# START OF AVAILABLE RECORDS

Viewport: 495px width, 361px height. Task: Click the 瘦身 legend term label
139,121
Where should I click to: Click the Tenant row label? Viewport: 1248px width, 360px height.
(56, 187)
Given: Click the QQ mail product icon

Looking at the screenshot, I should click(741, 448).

# END OF AVAILABLE RECORDS
# START OF AVAILABLE RECORDS

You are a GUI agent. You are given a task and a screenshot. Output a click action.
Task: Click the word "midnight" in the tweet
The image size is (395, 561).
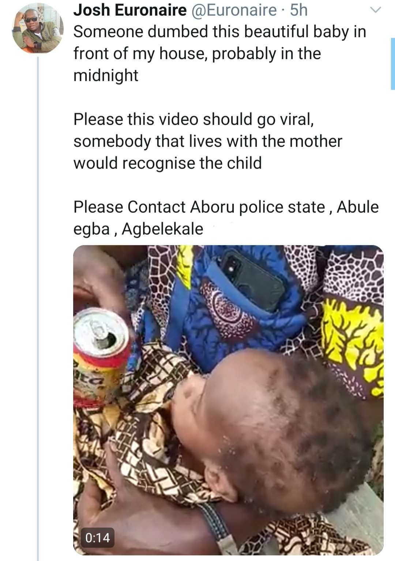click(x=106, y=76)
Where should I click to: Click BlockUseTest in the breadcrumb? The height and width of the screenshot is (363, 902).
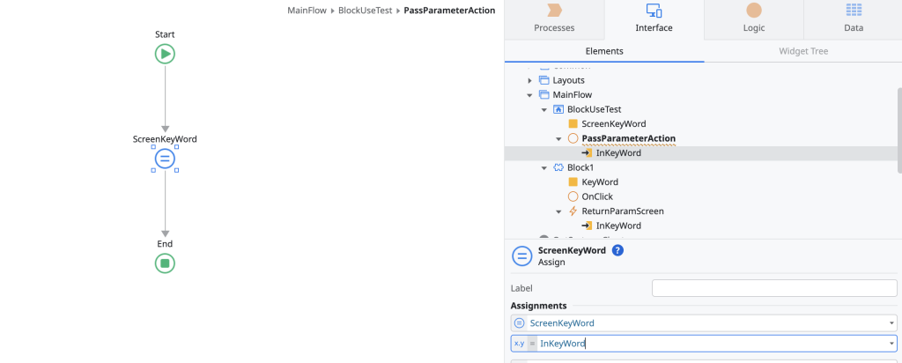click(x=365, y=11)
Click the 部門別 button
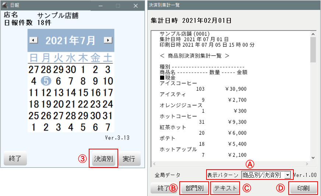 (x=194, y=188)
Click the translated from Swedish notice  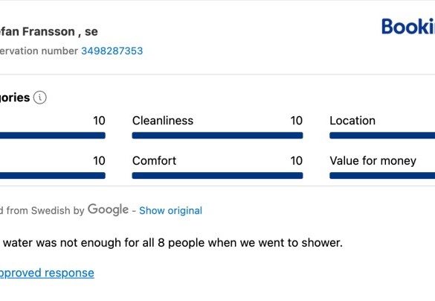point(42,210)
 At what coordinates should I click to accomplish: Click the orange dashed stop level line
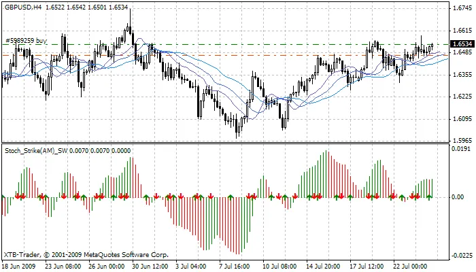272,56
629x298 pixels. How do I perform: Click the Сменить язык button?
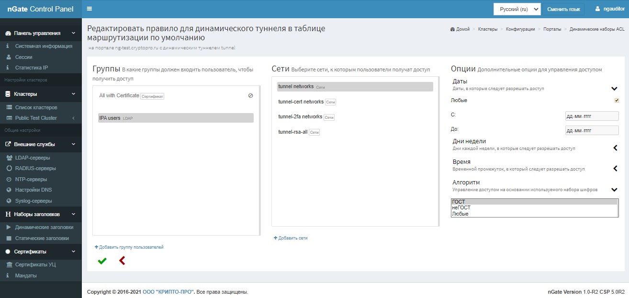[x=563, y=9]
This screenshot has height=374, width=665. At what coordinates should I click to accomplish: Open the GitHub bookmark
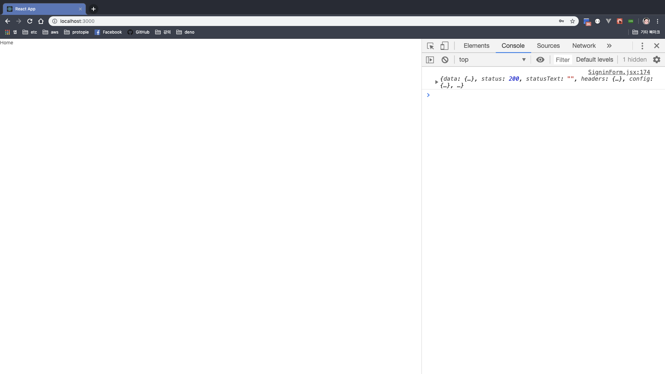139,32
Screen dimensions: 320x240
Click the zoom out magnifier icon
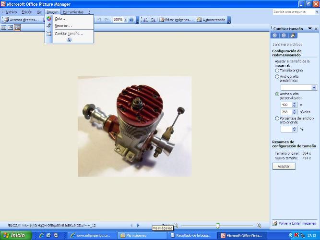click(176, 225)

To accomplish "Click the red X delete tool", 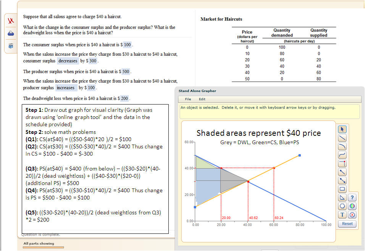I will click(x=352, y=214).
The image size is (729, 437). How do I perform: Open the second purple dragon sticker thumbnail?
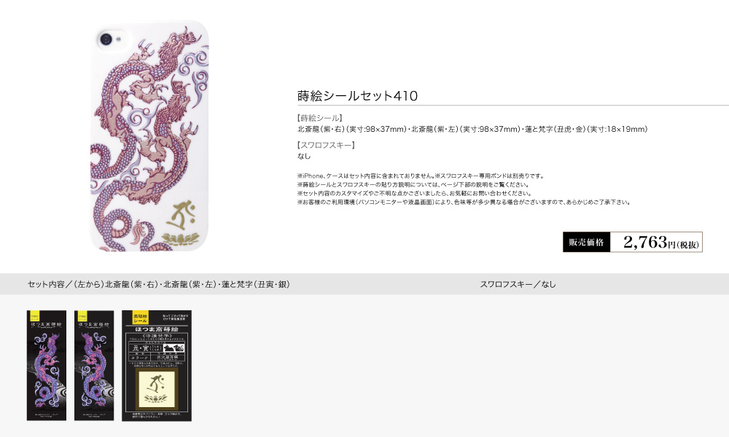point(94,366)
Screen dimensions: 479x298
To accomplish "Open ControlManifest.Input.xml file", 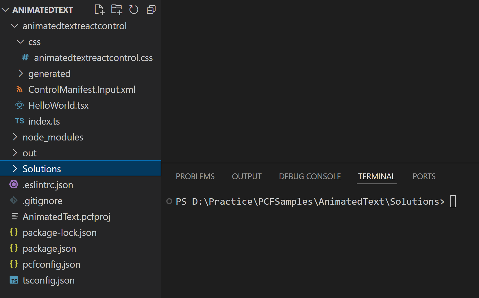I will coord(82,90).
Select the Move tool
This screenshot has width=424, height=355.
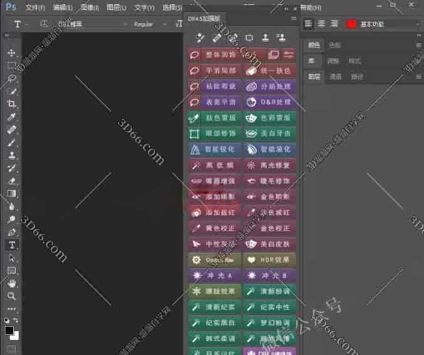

# END OF AVAILABLE RECORDS

PROMPT
Copy out the rows word for word, from the line holding "Where should I click to: Click the" through the line holding "Looking at the", both included.

CORRECT RESPONSE
Where should I click to: Click the Tenant row label? Viewport: 1248px width, 360px height.
(56, 187)
Given: Click the QQ mail product icon

Looking at the screenshot, I should click(741, 448).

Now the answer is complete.